**Aim:** Output the lines of the listing below as a Markdown table with the columns Row and Line, starting with the line containing "422x559 pixels. At" and going on through the line containing "coord(318,159)". Number each row, and omit blank lines and pictures.

**Items:**
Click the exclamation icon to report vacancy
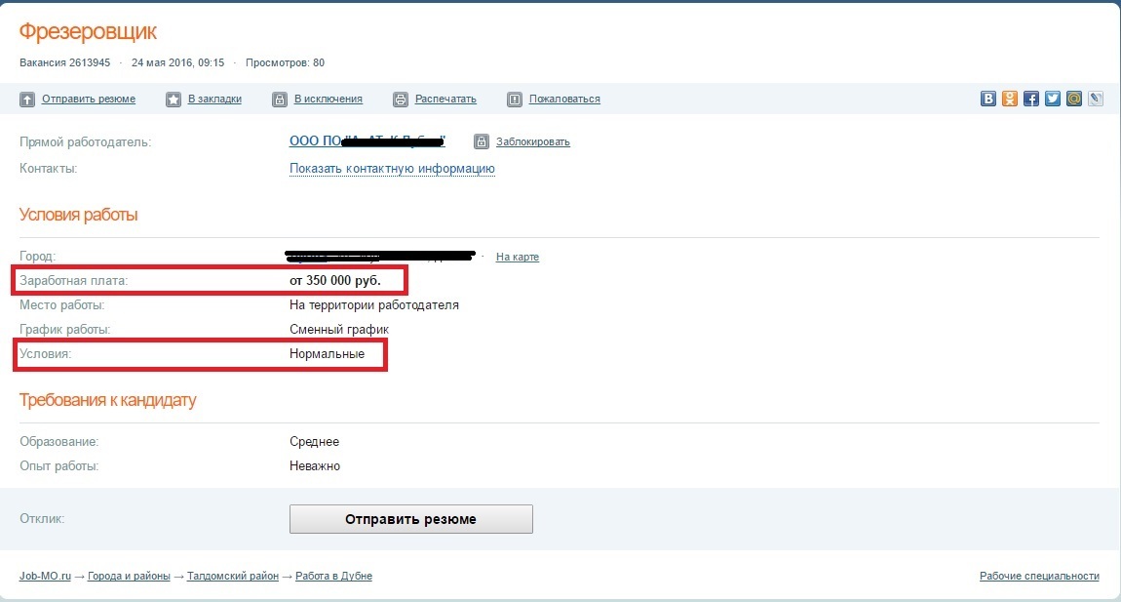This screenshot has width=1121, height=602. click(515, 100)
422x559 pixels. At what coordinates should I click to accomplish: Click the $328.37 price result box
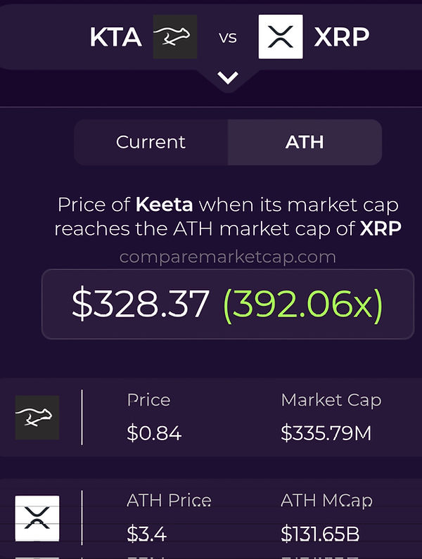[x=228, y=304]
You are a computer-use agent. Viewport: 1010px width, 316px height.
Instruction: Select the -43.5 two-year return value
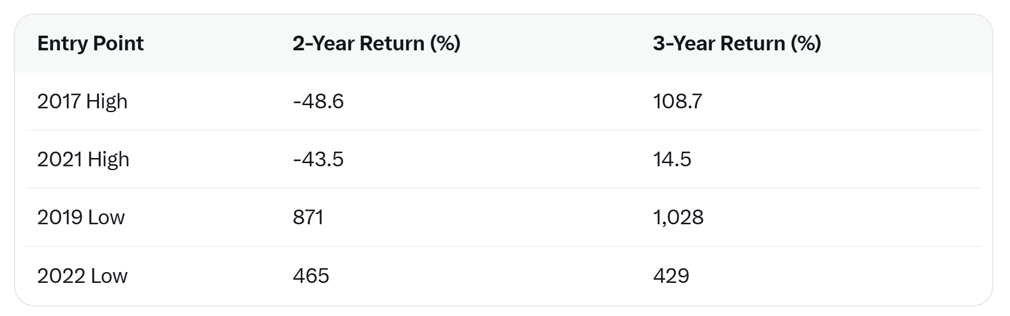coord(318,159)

--

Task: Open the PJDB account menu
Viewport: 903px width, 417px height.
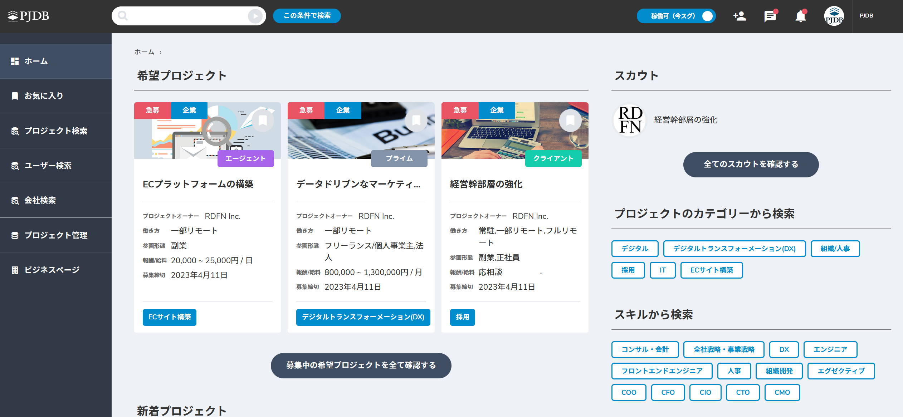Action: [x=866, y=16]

**Result for this exercise:**
| Row | Line |
|---|---|
| 1 | 422x559 pixels. At what coordinates should I click to accomplish: Click the $328.37 price result box |
| 2 | [x=228, y=304] |
| 3 | You are a computer-use agent. Viewport: 1010px width, 316px height. |
| 4 | Instruction: Select the -43.5 two-year return value |
| 5 | coord(318,159) |